**Task goal:**
Answer with the exact lines of the following material from the one containing "Click the DWR-KaW colorbar label" through the one containing "Screen dimensions: 1271x1254", both end lines included.

-- Opening Marker --

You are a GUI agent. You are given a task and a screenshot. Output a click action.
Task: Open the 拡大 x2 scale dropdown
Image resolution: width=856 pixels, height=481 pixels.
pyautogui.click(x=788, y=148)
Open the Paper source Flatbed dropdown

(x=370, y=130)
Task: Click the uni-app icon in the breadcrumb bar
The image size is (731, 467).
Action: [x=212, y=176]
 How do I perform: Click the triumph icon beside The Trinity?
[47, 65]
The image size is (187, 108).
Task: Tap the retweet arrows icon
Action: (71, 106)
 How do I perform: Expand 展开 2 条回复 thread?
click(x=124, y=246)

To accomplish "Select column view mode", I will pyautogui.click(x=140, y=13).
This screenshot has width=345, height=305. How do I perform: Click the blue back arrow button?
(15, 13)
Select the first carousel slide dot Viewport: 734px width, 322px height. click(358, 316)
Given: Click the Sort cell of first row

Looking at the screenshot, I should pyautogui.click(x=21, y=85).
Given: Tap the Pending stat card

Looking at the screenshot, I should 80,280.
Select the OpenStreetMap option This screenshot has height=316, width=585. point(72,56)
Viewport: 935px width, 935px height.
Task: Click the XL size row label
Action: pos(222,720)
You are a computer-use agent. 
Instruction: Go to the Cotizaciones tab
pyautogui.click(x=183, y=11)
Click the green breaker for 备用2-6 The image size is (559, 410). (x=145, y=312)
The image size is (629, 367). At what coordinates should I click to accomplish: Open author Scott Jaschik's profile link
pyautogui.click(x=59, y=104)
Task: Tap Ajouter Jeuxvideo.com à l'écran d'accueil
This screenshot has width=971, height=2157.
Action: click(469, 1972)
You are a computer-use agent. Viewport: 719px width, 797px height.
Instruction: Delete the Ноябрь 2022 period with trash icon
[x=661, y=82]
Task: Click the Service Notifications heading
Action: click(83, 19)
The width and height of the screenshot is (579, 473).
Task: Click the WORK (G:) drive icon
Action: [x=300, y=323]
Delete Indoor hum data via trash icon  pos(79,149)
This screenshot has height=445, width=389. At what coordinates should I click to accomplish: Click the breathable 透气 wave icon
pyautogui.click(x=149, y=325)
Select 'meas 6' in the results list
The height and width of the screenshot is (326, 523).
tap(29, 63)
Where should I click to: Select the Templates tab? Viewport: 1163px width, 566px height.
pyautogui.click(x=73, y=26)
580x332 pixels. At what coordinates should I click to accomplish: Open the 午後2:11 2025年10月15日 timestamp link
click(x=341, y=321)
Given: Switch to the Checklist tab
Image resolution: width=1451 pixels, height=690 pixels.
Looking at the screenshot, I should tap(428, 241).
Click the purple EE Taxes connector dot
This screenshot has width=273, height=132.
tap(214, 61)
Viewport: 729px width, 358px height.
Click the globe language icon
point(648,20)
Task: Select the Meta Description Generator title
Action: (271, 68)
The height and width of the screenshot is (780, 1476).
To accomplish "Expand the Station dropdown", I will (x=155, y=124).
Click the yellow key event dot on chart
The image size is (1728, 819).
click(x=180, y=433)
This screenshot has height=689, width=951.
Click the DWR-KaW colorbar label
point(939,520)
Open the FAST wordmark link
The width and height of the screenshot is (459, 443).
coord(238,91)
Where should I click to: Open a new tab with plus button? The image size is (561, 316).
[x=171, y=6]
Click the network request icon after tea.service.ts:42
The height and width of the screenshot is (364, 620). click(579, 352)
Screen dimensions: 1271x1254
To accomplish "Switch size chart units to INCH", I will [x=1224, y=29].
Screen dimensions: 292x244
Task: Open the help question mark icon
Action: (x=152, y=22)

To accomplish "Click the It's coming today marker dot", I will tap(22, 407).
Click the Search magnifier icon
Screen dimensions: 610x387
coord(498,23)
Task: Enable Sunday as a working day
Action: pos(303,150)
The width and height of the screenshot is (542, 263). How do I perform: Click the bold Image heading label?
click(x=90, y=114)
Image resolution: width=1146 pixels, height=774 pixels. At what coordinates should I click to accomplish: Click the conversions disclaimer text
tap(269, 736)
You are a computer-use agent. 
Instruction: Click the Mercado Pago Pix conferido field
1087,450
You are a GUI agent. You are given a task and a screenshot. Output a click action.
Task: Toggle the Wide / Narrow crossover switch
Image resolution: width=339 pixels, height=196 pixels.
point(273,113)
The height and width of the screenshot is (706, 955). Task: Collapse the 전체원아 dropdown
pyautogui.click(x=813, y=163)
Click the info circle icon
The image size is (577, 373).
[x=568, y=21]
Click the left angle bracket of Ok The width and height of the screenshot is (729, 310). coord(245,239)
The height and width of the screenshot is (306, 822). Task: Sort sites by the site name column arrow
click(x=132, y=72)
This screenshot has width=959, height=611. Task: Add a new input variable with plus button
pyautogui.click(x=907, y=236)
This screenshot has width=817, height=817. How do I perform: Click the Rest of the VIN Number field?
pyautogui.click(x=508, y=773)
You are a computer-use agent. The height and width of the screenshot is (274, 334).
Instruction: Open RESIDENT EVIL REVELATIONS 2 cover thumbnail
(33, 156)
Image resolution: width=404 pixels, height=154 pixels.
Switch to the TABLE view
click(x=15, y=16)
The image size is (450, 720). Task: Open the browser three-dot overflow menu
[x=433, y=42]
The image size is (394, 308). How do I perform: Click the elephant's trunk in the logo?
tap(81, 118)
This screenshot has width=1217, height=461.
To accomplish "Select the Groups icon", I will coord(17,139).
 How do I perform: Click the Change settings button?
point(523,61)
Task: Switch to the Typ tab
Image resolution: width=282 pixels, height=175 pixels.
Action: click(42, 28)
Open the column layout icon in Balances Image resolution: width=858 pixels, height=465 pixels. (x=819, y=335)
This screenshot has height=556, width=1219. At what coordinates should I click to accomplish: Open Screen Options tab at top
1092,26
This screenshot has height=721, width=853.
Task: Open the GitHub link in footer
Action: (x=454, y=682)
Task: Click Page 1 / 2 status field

-- Closing Marker --

**Response for this exercise:**
Click the DWR-KaW colorbar label
point(939,520)
Open the FAST wordmark link
The width and height of the screenshot is (459, 443).
coord(238,91)
Where should I click to: Open a new tab with plus button? The image size is (561, 316).
[x=171, y=6]
Click the network request icon after tea.service.ts:42
The height and width of the screenshot is (364, 620). click(579, 352)
Screen dimensions: 1271x1254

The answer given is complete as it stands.